Aim of the exercise: Go through the data underneath and copy every line exactly.

Pixel coordinate grounding data:

::::::::

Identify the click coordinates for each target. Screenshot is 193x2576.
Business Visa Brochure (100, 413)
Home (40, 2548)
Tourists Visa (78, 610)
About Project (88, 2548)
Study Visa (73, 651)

::::::::

Finished task:
Identify the click coordinates for each target. Screenshot is 193x2576.
Business Visa Brochure (100, 413)
Home (40, 2548)
Tourists Visa (78, 610)
About Project (88, 2548)
Study Visa (73, 651)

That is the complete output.